His mother was the only daughter and eldest child of William Kissam Vanderbilt, a New York railroad millionaire, and his first wife, the Mobile, Alabama-born Alva Erskine Smith (1853–1933), who later married Oliver Belmont. His mother's name was in honour of her godmother, Consuelo Yznaga (1853–1909), a half-Cuban, half-American socialite who created a social stir a year earlier when she married the fortune-hunting George Montagu, Viscount Mandeville.

Spencer-Churchill was educated at Eton College and Magdalen College, Oxford.

==Career==
He joined the Royal Army Service Corps in 1917, gaining the rank of lieutenant. He fought in the First World War and was decorated with the French Legion of Honour.

A conveyance dated 26 September 1930 documents the purchase of three parcels of land and premises known as Springhead situated along Mill Street at Fontmell Magna in the county of Dorset. Another conveyance dated 8 November 1934 documents Lord Ivor Churchill selling one of these parcels (31 Mill Street, a semi-detached cottage) to Henry Rolf Gardener (see Rolf Gardiner).

==Personal life==
In 1923, Lord Ivor was rumoured to have become engaged to Grace Vanderbilt, a distant cousin and the daughter of Cornelius Vanderbilt III.

On 15 November 1947, he married Elizabeth "Betty" Cunningham (1914–2010), the daughter of James Cyril Cunningham.

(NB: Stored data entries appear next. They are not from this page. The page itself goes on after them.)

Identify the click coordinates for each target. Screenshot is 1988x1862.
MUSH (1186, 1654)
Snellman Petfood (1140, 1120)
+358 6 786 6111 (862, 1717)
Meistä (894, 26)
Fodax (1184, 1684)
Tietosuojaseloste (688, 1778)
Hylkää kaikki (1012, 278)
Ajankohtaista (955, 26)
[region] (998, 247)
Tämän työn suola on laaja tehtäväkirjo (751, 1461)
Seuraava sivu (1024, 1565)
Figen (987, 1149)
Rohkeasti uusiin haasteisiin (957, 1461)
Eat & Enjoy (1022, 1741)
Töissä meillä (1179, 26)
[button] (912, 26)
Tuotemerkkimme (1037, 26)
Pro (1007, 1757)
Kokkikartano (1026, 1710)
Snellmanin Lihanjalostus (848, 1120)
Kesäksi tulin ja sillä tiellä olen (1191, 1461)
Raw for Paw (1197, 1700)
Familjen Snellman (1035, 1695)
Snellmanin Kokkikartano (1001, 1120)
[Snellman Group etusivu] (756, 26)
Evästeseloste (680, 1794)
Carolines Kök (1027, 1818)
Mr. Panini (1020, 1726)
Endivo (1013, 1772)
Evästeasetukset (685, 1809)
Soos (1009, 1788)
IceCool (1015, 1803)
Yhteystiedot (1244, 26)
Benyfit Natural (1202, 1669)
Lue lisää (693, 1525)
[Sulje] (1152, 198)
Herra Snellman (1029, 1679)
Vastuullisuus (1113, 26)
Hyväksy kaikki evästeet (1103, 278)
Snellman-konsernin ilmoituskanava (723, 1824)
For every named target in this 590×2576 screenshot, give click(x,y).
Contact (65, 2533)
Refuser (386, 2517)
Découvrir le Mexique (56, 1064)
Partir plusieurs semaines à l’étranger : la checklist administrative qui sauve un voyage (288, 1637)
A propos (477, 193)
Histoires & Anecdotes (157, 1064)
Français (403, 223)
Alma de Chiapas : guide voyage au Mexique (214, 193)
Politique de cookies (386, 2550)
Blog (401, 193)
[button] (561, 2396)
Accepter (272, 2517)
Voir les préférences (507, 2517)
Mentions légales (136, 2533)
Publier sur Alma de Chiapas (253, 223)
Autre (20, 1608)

Together, they had a son:
- Robert William Charles Spencer-Churchill (born 1954), who in 1979 married Jeanne M. Maze, daughter of Etienne Maze and granddaughter of Paul Maze, a painter and friend of Winston Churchill.

Ivor developed an inoperable brain tumour and died in September 1956. He is buried beside his cousin Sir Winston Churchill and close to his mother at St Martin's Church, Bladon, near Woodstock, Oxfordshire.

==Art collector==
He was a famous art collector, especially interested by modern French painting, collecting paintings and organizing exhibitions like the Anglo-French Art & Travel Society's Exhibition of 19th Century French Painting (1–31 October 1936). He was in close relations with the English art dealer Percy Moore Turner.